--- Recorded data ---

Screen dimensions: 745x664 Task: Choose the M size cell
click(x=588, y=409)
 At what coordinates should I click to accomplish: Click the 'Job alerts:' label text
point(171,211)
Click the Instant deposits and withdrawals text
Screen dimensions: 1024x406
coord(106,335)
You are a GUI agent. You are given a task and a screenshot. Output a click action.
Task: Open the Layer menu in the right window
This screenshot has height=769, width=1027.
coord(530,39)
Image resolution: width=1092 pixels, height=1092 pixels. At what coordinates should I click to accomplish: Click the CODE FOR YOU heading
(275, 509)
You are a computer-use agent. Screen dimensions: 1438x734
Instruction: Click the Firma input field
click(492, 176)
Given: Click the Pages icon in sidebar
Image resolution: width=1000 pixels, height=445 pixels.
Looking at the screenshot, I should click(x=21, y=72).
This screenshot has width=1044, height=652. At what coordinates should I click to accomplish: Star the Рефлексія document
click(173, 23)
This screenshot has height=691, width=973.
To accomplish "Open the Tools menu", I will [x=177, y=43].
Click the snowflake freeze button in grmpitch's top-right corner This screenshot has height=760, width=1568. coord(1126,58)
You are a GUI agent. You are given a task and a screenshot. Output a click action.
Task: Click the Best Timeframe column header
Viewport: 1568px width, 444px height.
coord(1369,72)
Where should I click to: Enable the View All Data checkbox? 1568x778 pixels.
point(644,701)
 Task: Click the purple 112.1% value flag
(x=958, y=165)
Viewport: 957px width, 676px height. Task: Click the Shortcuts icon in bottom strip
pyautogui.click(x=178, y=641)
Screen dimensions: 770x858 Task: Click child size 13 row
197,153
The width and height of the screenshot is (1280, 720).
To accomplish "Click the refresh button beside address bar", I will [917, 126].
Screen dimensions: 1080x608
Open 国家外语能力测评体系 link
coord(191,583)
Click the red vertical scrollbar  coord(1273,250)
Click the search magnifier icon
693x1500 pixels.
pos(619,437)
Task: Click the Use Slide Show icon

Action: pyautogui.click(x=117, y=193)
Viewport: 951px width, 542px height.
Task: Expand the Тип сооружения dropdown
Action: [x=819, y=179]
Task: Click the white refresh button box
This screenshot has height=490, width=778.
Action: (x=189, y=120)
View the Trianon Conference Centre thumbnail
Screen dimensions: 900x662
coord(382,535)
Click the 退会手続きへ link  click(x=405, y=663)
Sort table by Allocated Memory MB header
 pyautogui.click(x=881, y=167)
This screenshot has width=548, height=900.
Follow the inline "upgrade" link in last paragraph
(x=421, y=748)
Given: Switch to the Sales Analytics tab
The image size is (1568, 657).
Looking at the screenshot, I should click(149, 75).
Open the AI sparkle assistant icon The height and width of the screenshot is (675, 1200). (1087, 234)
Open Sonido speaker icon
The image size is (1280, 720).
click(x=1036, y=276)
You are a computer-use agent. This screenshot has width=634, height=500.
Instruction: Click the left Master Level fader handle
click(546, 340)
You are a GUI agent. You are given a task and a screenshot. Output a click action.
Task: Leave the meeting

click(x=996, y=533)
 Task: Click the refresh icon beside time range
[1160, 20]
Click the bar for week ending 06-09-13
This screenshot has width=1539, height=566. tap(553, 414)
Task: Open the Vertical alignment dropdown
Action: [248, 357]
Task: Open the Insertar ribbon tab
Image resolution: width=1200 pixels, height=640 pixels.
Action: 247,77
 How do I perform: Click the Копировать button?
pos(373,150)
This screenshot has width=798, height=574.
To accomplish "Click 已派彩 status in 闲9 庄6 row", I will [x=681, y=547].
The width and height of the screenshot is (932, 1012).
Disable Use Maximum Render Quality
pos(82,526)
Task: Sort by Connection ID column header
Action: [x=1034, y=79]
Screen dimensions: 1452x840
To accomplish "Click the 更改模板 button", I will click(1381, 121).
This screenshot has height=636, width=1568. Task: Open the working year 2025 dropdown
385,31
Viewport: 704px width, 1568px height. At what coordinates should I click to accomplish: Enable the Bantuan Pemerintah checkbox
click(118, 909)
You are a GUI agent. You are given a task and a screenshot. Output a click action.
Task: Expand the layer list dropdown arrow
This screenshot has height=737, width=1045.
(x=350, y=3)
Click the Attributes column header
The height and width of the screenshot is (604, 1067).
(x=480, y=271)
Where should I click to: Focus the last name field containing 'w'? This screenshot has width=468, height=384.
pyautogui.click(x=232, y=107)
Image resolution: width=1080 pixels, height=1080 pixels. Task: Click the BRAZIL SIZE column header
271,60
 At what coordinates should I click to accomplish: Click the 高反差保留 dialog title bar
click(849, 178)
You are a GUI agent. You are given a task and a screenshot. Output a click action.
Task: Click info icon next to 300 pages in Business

---

→ Problem: Output every record in full, exactly as it was given.

→ Solution to the exercise:
Screen dimensions: 745x664 Task: Choose the M size cell
click(x=588, y=409)
 At what coordinates should I click to accomplish: Click the 'Job alerts:' label text
point(171,211)
Click the Instant deposits and withdrawals text
Screen dimensions: 1024x406
coord(106,335)
You are a GUI agent. You are given a task and a screenshot. Output a click action.
Task: Open the Layer menu in the right window
This screenshot has height=769, width=1027.
coord(530,39)
Image resolution: width=1092 pixels, height=1092 pixels. At what coordinates should I click to accomplish: Click the CODE FOR YOU heading
(275, 509)
You are a computer-use agent. Screen dimensions: 1438x734
Instruction: Click the Firma input field
click(492, 176)
Given: Click the Pages icon in sidebar
Image resolution: width=1000 pixels, height=445 pixels.
Looking at the screenshot, I should click(x=21, y=72).
This screenshot has width=1044, height=652. At what coordinates should I click to accomplish: Star the Рефлексія document
click(173, 23)
This screenshot has height=691, width=973.
To accomplish "Open the Tools menu", I will [x=177, y=43].
Click the snowflake freeze button in grmpitch's top-right corner This screenshot has height=760, width=1568. coord(1126,58)
You are a GUI agent. You are given a task and a screenshot. Output a click action.
Task: Click the Best Timeframe column header
Viewport: 1568px width, 444px height.
coord(1369,72)
Where should I click to: Enable the View All Data checkbox? 1568x778 pixels.
point(644,701)
 Task: Click the purple 112.1% value flag
(x=958, y=165)
Viewport: 957px width, 676px height. Task: Click the Shortcuts icon in bottom strip
pyautogui.click(x=178, y=641)
Screen dimensions: 770x858 Task: Click child size 13 row
197,153
The width and height of the screenshot is (1280, 720).
To accomplish "Click the refresh button beside address bar", I will [917, 126].
Screen dimensions: 1080x608
Open 国家外语能力测评体系 link
coord(191,583)
Click the red vertical scrollbar  coord(1273,250)
Click the search magnifier icon
693x1500 pixels.
pos(619,437)
Task: Click the Use Slide Show icon

Action: pyautogui.click(x=117, y=193)
Viewport: 951px width, 542px height.
Task: Expand the Тип сооружения dropdown
Action: [x=819, y=179]
Task: Click the white refresh button box
This screenshot has height=490, width=778.
Action: (x=189, y=120)
View the Trianon Conference Centre thumbnail
Screen dimensions: 900x662
coord(382,535)
Click the 退会手続きへ link  click(x=405, y=663)
Sort table by Allocated Memory MB header
 pyautogui.click(x=881, y=167)
This screenshot has width=548, height=900.
Follow the inline "upgrade" link in last paragraph
(x=421, y=748)
Given: Switch to the Sales Analytics tab
The image size is (1568, 657).
Looking at the screenshot, I should click(149, 75).
Open the AI sparkle assistant icon The height and width of the screenshot is (675, 1200). (1087, 234)
Open Sonido speaker icon
The image size is (1280, 720).
click(x=1036, y=276)
You are a computer-use agent. This screenshot has width=634, height=500.
Instruction: Click the left Master Level fader handle
click(546, 340)
You are a GUI agent. You are given a task and a screenshot. Output a click action.
Task: Leave the meeting

click(x=996, y=533)
 Task: Click the refresh icon beside time range
[1160, 20]
Click the bar for week ending 06-09-13
This screenshot has width=1539, height=566. tap(553, 414)
Task: Open the Vertical alignment dropdown
Action: [248, 357]
Task: Open the Insertar ribbon tab
Image resolution: width=1200 pixels, height=640 pixels.
Action: 247,77
 How do I perform: Click the Копировать button?
pos(373,150)
This screenshot has width=798, height=574.
To accomplish "Click 已派彩 status in 闲9 庄6 row", I will [x=681, y=547].
The width and height of the screenshot is (932, 1012).
Disable Use Maximum Render Quality
pos(82,526)
Task: Sort by Connection ID column header
Action: [x=1034, y=79]
Screen dimensions: 1452x840
To accomplish "Click the 更改模板 button", I will click(1381, 121).
This screenshot has height=636, width=1568. Task: Open the working year 2025 dropdown
385,31
Viewport: 704px width, 1568px height. At what coordinates should I click to accomplish: Enable the Bantuan Pemerintah checkbox
click(118, 909)
You are a GUI agent. You are given a task and a screenshot. Output a click action.
Task: Expand the layer list dropdown arrow
This screenshot has height=737, width=1045.
(x=350, y=3)
Click the Attributes column header
The height and width of the screenshot is (604, 1067).
(x=480, y=271)
Where should I click to: Focus the last name field containing 'w'? This screenshot has width=468, height=384.
pyautogui.click(x=232, y=107)
Image resolution: width=1080 pixels, height=1080 pixels. Task: Click the BRAZIL SIZE column header
271,60
 At what coordinates should I click to accomplish: Click the 高反差保留 dialog title bar
click(849, 178)
You are a GUI agent. You are given a task and a screenshot. Output a click action.
Task: Click info icon next to 300 pages in Business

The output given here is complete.